Eskimiş ayakkabılarıyla gazeteleri tekmeler
Gözlerinde ne şeref kalmış ne gurur
Bir yana yaslanmış halsizce oturur
Dünün gazetesi dünün haberini söyler
Nasıl söylersin bana yalnız kaldığını
Gündüzlerinin yerini gecenin aldığını
Ve şimdi bana elini ver
Londra sokaklarına benimle gel
Göreceklerin değiştirecek hissiyatını
Londra sokaklarındaki yaşlı kadını gördün mü?

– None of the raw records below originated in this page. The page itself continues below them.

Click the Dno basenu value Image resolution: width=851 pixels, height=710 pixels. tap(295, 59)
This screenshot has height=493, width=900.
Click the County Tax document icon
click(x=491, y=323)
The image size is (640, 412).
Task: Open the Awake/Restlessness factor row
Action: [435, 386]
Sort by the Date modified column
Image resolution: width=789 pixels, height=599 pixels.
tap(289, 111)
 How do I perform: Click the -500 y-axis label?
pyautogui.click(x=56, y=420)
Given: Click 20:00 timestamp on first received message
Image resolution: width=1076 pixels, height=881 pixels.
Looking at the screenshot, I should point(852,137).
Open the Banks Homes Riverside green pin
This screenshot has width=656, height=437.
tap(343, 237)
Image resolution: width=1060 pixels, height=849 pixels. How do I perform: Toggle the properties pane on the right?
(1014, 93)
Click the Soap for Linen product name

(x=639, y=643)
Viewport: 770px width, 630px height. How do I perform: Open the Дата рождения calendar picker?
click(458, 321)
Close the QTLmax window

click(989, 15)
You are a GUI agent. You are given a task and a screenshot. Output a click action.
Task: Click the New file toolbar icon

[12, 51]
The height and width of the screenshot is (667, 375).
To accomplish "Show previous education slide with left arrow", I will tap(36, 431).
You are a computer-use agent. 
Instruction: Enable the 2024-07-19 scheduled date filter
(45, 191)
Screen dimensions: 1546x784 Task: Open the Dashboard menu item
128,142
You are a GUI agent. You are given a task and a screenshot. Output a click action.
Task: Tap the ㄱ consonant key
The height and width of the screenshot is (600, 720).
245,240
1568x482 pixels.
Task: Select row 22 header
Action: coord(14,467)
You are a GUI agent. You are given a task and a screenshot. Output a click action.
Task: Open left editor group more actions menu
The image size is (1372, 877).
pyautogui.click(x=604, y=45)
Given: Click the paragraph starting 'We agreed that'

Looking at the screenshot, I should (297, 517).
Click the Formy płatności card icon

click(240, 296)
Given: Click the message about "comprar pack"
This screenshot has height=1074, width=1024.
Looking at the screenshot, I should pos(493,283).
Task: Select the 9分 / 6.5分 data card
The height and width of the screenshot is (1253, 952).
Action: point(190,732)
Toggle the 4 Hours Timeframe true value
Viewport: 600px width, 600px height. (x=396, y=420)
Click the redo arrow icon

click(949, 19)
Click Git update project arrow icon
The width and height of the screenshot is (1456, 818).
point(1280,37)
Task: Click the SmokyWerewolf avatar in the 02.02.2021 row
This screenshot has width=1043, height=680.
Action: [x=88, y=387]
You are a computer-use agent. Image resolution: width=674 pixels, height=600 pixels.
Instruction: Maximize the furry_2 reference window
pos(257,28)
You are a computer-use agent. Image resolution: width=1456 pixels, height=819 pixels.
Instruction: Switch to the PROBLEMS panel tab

Saçları kir yumağı, üstünde paçavra
Zaman yok oturup sohbet edecek
Durmadan yürümeye devam edecek
Evine dönmeli iki elinde ikişer torba
Nasıl söylersin bana yalnız kaldığını
Gündüzlerinin yerini gecenin aldığını
Ve şimdi bana elini ver
Londra sokaklarına benimle gel
Göreceklerin değiştirecek hissiyatını
On biri çeyrek geçe gece kahvesinde
Aynı yaşlı adam oturacak bir başına
Fincanın üstünden bakıp ömrüne
Bir çayı bir saate yayıp düşecek yoluna
Nasıl söylersin bana yalnız kaldığını
Gündüzlerinin yerini gecenin aldığını
Ve şimdi bana elini ver,
Londra sokaklarına benimle gel
Göreceklerin değiştirecek hissiyatını
Denizci barakasının önündeki yaşlı adamı gördün mü?
Hatıraları metal madalyalarında soluyor
Ve bu kış şehrinde yağmur gözlerine doluyor
Bir unutulmuş kahraman daha tarihe gömüldü!
Nasıl söylersin bana yalnız kaldığını
Gündüzlerinin yerini gecenin aldığını
Ve şimdi bana elini ver,
Londra sokaklarına benimle gel
Göreceklerin değiştirecek hissiyatını!